According to data published by the National Family Health Surveys (NFHS-5), for the period of 2019-2021, the average child sex ratio is 929 females for every 1000 males. While this figure is an improvement from the NFHS-4 for the period of 2015-2016 of 919 females for every 1000 males, it remains significantly more skewed towards boys than the global average, as shown in the infographic below, which measures the number of newborn boys for every 100 newborn girls.




Especially concerning is the situation in the states of Goa, Jharkhand, Himachal Pradesh and Chandigarh, which witnessed a decrease in the proportion of females between the two periods, slipping below the critical point of 900 females/1000 males. This is in addition to the ratios in the states of Haryana, Rajasthan and Telangana, which despite showing slight improvement, continue to remain below the level of 900 females per 1000 males. A research study conducted by Pew Research Centre, based on data published by the Union government estimated the foeticide of at least 9 million females between 2000 and 2019.


Cultural, religious and societal preference for boys has ruled, in spite of the efforts made by the government through schemes like the Beti Bachao Beti Padhao campaign and the Pre-Conception and Pre-Natal Diagnostic Techniques (PCPNDT) Act to prevent pre-natal sex determination and hence sex selective abortions. Parents expect sons, but not daughters, to provide financial care, especially in their old age. The male child is seen as adding to family wealth and property while daughters are seen as draining it through dowries. Sons can continue the family lineage while daughters are married away - “paraya”. Sons are always seen as an intrinsic part of the family, the ones who carry forward a family’s legacy, while daughters eventually leave the family.


Causes and Implications

A skewed sex ratio has implications that go beyond just ethical and societal concerns. There is vast literature proving that an uneven sex ratio can have far reaching economic consequences, especially because it is usually a by-product of the cultural preference for boys over girls. A substantial portion of the female population remains excluded from the labor force. This means that women, who comprise nearly half of India's population, represent a considerable untapped human resource. This exclusion translates into a loss of human capital, leading to lower productivity and potential economic growth.
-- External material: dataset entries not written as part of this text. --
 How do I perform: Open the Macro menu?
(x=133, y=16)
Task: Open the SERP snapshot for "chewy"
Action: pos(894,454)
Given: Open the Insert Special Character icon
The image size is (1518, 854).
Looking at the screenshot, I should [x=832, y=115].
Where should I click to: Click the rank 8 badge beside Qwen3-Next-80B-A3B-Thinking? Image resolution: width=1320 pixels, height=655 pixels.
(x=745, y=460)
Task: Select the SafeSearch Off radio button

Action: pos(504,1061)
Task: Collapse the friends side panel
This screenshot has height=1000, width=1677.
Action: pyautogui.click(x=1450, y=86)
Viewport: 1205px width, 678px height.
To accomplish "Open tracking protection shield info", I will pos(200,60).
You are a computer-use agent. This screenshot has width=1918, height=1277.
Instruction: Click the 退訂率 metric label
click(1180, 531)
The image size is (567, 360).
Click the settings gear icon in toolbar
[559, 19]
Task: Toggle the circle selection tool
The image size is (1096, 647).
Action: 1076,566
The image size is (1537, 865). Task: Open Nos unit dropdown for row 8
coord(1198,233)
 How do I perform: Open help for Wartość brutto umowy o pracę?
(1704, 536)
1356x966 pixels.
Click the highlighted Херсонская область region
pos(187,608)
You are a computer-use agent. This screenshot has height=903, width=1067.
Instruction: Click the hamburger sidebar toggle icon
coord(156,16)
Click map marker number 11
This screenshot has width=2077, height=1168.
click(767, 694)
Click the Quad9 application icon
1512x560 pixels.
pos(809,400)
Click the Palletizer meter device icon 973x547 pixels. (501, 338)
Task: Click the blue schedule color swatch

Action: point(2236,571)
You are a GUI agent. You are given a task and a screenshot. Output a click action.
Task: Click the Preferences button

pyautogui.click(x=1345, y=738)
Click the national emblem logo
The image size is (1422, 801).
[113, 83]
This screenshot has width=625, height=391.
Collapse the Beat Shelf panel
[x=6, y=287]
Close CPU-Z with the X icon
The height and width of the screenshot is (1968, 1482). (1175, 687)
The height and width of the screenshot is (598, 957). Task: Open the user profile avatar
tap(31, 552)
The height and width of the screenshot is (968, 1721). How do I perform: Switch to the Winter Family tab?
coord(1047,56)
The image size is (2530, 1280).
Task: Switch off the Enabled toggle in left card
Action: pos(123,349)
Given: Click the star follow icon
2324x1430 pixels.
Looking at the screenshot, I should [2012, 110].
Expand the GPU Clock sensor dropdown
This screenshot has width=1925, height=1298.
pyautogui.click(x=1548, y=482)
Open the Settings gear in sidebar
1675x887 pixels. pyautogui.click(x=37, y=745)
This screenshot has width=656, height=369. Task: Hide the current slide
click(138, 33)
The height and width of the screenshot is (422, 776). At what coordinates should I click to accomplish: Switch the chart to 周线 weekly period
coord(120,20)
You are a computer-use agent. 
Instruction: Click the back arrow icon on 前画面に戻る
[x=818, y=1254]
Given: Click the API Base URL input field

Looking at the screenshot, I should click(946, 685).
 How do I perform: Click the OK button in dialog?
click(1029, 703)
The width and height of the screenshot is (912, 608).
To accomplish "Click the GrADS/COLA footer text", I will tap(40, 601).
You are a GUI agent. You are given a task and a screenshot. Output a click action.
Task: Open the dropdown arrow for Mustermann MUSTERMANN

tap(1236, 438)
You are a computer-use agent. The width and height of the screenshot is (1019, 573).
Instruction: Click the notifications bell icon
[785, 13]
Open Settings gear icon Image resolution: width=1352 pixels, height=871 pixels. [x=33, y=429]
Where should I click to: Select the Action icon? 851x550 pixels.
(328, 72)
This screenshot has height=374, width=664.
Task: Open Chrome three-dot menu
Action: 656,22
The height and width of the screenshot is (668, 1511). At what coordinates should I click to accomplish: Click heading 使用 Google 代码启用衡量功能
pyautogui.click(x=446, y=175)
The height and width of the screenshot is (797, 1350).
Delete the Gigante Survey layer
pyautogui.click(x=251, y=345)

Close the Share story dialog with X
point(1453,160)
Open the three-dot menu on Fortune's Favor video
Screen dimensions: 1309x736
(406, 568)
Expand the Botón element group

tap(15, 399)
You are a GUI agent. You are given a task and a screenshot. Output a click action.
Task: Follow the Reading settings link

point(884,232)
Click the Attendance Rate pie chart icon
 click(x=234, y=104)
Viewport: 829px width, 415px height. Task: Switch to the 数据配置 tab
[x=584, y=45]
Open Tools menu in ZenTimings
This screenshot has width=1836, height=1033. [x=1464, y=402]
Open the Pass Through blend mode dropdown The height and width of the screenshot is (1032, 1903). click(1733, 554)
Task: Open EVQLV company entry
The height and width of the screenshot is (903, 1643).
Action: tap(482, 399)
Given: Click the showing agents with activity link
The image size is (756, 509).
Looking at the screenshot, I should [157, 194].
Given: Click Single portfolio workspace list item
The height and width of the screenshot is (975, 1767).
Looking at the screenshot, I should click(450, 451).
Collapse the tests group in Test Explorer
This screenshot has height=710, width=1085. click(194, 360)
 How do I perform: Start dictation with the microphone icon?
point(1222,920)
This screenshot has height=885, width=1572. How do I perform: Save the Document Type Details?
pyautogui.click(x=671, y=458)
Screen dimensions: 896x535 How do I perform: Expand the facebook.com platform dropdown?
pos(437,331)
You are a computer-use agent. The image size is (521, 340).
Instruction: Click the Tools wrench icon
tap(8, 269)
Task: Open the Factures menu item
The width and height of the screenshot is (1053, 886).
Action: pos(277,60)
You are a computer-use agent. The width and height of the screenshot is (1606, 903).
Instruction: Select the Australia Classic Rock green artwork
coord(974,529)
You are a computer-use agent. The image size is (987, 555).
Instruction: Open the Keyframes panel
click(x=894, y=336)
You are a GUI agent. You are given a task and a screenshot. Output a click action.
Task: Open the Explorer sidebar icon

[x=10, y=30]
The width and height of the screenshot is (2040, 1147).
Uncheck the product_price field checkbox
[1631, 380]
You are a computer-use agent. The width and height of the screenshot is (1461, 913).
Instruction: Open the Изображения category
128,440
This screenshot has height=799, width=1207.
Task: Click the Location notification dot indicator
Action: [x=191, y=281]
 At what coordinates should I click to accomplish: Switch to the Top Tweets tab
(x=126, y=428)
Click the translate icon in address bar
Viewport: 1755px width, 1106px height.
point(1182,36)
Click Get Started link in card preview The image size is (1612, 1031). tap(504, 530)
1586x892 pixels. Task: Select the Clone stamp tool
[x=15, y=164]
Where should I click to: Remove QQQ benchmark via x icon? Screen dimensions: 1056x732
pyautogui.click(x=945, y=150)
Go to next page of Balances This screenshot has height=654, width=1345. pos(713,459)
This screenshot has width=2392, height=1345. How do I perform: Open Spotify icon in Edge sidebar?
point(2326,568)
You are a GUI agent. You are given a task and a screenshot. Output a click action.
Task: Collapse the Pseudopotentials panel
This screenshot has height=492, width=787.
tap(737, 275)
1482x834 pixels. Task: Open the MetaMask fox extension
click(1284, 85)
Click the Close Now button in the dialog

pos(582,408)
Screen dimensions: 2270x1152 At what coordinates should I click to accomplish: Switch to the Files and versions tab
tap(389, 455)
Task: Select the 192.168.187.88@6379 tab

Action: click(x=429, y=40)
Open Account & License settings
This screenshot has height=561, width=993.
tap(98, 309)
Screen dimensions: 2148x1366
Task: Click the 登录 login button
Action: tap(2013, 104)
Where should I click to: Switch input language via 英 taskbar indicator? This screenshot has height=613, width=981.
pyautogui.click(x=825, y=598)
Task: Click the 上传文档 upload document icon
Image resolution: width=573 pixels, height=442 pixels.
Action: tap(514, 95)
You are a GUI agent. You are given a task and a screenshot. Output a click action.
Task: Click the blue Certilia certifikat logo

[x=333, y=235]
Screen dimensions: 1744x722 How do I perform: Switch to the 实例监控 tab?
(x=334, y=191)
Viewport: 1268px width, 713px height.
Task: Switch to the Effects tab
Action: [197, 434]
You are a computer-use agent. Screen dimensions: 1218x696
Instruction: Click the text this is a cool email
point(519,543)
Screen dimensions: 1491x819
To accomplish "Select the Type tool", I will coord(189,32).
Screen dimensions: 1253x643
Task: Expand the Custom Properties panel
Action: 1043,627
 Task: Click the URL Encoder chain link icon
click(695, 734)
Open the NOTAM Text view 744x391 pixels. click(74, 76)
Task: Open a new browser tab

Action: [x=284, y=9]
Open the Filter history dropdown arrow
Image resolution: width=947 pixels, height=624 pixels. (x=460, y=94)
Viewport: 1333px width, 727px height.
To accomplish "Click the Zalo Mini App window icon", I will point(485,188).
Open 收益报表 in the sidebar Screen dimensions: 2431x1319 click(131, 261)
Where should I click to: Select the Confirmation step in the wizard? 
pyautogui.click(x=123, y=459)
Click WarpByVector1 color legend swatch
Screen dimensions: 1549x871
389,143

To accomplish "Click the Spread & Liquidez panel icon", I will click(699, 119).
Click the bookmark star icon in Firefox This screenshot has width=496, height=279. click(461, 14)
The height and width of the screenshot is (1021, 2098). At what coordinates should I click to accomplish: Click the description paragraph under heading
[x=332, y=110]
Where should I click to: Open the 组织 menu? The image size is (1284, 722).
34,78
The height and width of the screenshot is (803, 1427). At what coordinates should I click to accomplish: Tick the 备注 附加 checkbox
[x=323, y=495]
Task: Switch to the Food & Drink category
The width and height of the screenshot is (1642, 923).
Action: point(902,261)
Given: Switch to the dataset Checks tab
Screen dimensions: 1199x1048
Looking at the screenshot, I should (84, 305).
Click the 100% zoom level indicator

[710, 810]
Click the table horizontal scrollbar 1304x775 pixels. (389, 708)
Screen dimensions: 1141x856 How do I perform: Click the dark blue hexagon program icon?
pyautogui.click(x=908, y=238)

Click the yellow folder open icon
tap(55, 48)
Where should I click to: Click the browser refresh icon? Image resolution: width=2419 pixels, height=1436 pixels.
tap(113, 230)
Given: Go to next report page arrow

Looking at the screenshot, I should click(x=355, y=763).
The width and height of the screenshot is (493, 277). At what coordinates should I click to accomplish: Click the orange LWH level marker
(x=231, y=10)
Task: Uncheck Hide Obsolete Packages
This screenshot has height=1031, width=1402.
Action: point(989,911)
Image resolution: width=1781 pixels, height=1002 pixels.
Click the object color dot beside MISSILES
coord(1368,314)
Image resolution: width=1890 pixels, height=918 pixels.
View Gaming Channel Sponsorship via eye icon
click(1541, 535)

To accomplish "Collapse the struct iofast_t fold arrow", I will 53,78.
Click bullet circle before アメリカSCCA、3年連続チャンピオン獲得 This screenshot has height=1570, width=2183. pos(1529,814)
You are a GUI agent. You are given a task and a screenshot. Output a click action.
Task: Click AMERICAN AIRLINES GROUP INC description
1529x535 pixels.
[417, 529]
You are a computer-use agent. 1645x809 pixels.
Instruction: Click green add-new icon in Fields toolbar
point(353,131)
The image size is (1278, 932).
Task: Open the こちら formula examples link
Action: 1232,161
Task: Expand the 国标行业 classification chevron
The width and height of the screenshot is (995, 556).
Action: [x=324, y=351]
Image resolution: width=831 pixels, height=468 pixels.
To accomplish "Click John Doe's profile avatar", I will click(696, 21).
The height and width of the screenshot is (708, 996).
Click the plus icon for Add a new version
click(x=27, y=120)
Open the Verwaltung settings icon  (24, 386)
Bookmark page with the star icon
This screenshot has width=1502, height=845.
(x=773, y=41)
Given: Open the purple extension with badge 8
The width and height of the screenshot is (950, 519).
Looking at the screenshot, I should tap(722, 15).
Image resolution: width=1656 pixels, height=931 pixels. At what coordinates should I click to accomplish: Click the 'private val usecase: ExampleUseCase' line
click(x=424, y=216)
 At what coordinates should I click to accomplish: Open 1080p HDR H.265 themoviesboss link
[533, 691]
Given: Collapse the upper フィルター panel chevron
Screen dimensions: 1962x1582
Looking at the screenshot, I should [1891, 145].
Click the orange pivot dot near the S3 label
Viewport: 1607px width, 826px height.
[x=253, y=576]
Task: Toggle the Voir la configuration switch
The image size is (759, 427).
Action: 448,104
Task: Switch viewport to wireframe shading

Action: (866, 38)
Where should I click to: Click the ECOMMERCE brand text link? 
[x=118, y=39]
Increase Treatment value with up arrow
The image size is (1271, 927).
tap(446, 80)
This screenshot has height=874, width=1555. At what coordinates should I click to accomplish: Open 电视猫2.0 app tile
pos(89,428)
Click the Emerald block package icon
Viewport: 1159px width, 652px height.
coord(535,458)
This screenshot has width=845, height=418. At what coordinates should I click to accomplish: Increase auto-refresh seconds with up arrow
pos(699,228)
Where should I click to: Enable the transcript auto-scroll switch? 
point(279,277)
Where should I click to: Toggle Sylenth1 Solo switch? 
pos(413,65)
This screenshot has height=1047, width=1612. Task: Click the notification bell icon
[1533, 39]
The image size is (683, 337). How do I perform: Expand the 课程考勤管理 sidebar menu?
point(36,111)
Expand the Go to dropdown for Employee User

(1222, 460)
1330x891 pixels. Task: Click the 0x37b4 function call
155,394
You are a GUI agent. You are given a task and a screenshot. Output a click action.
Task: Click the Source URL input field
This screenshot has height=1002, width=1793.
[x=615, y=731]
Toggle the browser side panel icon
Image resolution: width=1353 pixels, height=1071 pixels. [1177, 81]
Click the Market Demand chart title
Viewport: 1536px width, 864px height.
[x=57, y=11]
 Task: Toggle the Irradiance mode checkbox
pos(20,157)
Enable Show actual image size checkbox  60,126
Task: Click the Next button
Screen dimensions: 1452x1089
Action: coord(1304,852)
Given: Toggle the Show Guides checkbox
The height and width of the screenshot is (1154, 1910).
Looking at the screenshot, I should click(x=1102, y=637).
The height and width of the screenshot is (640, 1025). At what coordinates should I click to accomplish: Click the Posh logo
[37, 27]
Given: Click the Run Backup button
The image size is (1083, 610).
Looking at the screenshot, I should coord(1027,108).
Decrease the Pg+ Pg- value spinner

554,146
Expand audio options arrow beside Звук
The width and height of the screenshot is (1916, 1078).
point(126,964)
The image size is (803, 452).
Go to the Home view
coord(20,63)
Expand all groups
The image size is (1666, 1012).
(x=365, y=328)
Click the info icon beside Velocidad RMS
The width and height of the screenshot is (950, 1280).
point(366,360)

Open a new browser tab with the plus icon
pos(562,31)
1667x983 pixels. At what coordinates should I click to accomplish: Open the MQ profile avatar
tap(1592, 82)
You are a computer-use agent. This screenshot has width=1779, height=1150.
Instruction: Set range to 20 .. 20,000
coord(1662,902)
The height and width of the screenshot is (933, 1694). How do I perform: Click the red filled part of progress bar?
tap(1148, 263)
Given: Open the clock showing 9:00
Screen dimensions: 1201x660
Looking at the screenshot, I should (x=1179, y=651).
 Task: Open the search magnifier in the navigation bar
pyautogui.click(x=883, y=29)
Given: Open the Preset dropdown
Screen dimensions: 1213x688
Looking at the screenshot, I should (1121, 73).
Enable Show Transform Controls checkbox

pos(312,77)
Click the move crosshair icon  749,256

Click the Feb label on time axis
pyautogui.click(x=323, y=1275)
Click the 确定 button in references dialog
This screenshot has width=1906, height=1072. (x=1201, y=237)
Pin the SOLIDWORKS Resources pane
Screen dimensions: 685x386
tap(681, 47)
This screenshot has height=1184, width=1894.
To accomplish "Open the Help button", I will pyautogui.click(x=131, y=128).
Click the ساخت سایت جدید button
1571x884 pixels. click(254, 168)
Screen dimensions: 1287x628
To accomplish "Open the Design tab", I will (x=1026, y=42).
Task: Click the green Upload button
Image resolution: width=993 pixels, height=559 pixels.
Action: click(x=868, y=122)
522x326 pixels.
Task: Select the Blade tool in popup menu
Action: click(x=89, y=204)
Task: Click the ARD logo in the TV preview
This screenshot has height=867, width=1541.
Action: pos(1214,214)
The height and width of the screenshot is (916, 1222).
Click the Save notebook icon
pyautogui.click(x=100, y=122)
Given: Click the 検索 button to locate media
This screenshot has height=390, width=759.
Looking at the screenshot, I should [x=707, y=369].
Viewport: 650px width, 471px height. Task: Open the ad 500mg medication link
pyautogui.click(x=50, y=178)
The preference for male children can reinforce gender disparities in the workplace, affecting the gender wage gap and limiting women's economic empowerment- occupational segregation leads to women being concentrated in lower-paying fields, while men dominate higher-paying industries. Moreover, societal norms and biases contribute to the undervaluation of women's work, leading to lower wages even when performing the same tasks as their male counterparts.


A lower participation rate of women in the workforce perpetuates gender-based wage discrimination, which further impacts their financial independence and overall contribution to the economy. A skewed sex ratio also affects consumption patterns and market behavior. The presence of a significant number of unmarried men in the population can impact spending habits, affecting various industries, including real estate, consumer goods, and entertainment.


Conclusion

A skewed sex ratio, in many ways, creates a cyclical issue of gender biased problems as a gender imbalance means that policymakers, lawmakers, legal authority and other positions of power and governance often end up being held by men which negatively impact the effectiveness in the creation and implementation of policies targeting gender based issues.


As India grapples with a skewed sex ratio and the far reaching impacts it entails while simultaneously dealing with a large, growing population, the country finds itself at a critical juncture. While there have been efforts in the past to address the issue, much remains to be done to create a more equitable society.